→ KUTIPAN:
WAJAH panggung politik kita tidak banyak berubah hingga hari ini. Penuh
kepura-puraan dan akal-akalan, gampang berubah sesuai arah angin, serta
sangat takut kehilangan muka. Singkatnya: politik bunglon.
Itulah yang tecermin dari sikap koalisi partai politik pendukung
pemerintah melalui fraksi mereka di DPR terkait dengan penaikan harga
bahan bakar minyak (BBM) bersubsidi. Mereka yang tadinya mendukung
penaikan harga BBM, di saat-saat terakhir seperti menolak kebijakan itu.
Kita sebut 'seperti menolak' karena pada hakikatnya mereka tidak
sungguh-sungguh menolak penaikan harga BBM. Fraksi Partai Golkar, PKS,
PKB, PAN, dan PPP dengan retorika berapi-api atas nama kepentingan
rakyat memang menyatakan menolak penaikan harga BBM. Akan tetapi, itu
cuma verbalisme karena secara substansial mereka menyetujui adanya
tambahan ayat dalam Pasal 7 ayat 6 dalam Undang-Undang APBN 2012
sebagaimana diusulkan pemerintah.
Pasal 7 ayat 6 undang-undang tersebut menyatakan bahwa harga jual eceran
BBM bersubsidi tidak mengalami kenaikan. Pasal inilah yang sejak awal
dipertahankan Fraksi PDIP, Gerindra, dan Hanura sejak usul penaikan
harga BBM bersubsidi digulirkan pemerintah.
Pemerintah meminta DPR mengubah ayat tersebut dengan memberikan
kewenangan kepada pemerintah untuk menyesuaikan harga BBM bila harga
rata-rata minyak mentah Indonesia (Indonesia crude oil price/ICP) naik
atau turun dari asumsi dalam APBN-P 2012 yang sebesar US$105 per barel.
Supaya kesan penolakan penaikan harga BBM itu masih terasa, padahal cuma
berpura-pura, setiap partai koalisi lalu mematok angka persentase
sebagai ambang batas kapan harga BBM bisa dinaikkan.

→ TUGAS:
(1) Salin kata demi kata bagian kutipan tentang harga BBM yang dimulai dari "Pemerintah meminta DPR" dan berakhir pada "BBM bisa dinaikkan.".
(2) Menurut kutipan tentang harga BBM, berapa asumsi harga rata-rata minyak mentah Indonesia dalam APBN-P 2012?
(3) Tolong jelaskan dalam satu sampai tiga kalimat mengapa kutipan tentang harga BBM menyebut sikap Fraksi Partai Golkar, PKS, PKB, PAN, dan PPP "seperti menolak" penaikan harga BBM.
Baris di bawah ini tidak ada hubungannya dengan kutipan tentang harga BBM.

→ BARIS DATA:

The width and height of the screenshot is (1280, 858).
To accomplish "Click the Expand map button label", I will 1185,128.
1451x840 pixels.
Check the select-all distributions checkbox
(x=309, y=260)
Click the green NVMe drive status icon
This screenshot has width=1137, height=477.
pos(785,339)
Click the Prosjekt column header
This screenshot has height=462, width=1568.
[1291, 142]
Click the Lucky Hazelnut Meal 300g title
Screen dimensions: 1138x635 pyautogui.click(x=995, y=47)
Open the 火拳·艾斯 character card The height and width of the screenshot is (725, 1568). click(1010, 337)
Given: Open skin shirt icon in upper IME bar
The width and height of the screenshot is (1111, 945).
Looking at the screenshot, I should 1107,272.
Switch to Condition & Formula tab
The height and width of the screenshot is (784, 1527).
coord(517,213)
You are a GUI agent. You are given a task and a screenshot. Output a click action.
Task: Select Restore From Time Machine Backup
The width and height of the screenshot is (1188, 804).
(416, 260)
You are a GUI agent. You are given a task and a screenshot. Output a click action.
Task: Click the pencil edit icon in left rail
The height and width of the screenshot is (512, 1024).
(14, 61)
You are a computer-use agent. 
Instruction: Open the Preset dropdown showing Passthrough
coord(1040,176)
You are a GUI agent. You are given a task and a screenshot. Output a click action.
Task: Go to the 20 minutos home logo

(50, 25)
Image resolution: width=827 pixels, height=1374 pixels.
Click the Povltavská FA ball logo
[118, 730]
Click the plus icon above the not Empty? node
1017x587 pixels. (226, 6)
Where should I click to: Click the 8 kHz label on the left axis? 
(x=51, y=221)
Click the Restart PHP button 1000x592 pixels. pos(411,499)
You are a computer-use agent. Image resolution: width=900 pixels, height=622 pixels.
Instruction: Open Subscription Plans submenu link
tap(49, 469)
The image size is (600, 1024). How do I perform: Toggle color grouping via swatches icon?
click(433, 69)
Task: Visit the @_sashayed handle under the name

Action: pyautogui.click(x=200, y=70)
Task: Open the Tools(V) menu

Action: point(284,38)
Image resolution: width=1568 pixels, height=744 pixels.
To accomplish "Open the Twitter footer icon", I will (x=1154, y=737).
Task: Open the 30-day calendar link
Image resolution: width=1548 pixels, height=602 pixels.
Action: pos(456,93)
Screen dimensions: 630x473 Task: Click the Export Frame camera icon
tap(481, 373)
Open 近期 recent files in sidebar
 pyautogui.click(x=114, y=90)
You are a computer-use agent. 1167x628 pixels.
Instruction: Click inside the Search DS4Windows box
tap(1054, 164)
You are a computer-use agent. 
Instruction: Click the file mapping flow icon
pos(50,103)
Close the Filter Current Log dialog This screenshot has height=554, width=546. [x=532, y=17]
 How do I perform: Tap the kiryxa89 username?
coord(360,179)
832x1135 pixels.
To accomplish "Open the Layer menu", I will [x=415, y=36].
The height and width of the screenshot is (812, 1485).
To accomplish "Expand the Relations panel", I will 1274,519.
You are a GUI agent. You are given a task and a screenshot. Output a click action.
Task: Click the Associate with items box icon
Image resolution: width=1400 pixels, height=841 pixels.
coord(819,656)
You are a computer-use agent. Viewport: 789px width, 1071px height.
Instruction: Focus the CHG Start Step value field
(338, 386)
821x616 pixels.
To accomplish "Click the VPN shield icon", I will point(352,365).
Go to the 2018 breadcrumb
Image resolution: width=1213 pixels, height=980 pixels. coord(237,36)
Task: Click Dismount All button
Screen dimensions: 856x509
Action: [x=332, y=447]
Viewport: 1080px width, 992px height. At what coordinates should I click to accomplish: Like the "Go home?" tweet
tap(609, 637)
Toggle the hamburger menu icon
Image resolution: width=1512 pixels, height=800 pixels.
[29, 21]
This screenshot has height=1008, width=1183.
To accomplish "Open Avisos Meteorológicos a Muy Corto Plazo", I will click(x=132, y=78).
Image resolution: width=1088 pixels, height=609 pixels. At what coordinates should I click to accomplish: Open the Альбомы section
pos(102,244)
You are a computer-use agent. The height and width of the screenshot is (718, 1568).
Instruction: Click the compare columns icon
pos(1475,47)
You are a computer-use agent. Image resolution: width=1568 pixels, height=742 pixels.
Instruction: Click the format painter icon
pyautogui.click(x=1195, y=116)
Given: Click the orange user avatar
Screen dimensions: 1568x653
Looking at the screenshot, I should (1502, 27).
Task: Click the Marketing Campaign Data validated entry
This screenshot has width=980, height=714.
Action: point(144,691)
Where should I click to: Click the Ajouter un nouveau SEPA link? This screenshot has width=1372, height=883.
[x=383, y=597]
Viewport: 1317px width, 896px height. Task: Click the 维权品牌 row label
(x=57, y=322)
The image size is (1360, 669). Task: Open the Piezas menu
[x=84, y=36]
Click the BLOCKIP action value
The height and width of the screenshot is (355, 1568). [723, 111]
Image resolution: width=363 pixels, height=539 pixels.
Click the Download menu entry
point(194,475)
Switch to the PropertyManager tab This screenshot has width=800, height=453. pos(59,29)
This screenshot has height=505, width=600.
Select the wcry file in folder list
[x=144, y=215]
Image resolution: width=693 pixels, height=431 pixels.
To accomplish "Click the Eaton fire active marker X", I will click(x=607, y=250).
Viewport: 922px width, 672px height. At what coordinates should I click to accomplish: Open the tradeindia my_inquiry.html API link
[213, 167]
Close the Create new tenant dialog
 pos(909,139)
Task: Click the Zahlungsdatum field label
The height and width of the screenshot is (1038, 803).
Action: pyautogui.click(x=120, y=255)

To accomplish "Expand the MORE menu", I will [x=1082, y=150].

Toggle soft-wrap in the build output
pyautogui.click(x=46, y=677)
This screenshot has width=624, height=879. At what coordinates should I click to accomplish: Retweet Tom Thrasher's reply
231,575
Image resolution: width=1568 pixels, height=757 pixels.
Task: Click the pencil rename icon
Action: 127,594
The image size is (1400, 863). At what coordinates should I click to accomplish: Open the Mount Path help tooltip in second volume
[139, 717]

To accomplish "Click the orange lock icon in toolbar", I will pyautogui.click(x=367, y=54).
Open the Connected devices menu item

→ KUMPULAN JAWABAN:
(1)
Pemerintah meminta DPR mengubah ayat tersebut dengan memberikan
kewenangan kepada pemerintah untuk menyesuaikan harga BBM bila harga
rata-rata minyak mentah Indonesia (Indonesia crude oil price/ICP) naik
atau turun dari asumsi dalam APBN-P 2012 yang sebesar US$105 per barel.
Supaya kesan penolakan penaikan harga BBM itu masih terasa, padahal cuma
berpura-pura, setiap partai koalisi lalu mematok angka persentase
sebagai ambang batas kapan harga BBM bisa dinaikkan.

(2) US$105 per barel.

(3) Fraksi-fraksi itu pada hakikatnya tidak sungguh-sungguh menolak penaikan harga BBM. Penolakan mereka hanya verbalisme, karena secara substansial mereka menyetujui tambahan ayat dalam Pasal 7 ayat 6 Undang-Undang APBN 2012 sebagaimana diusulkan pemerintah.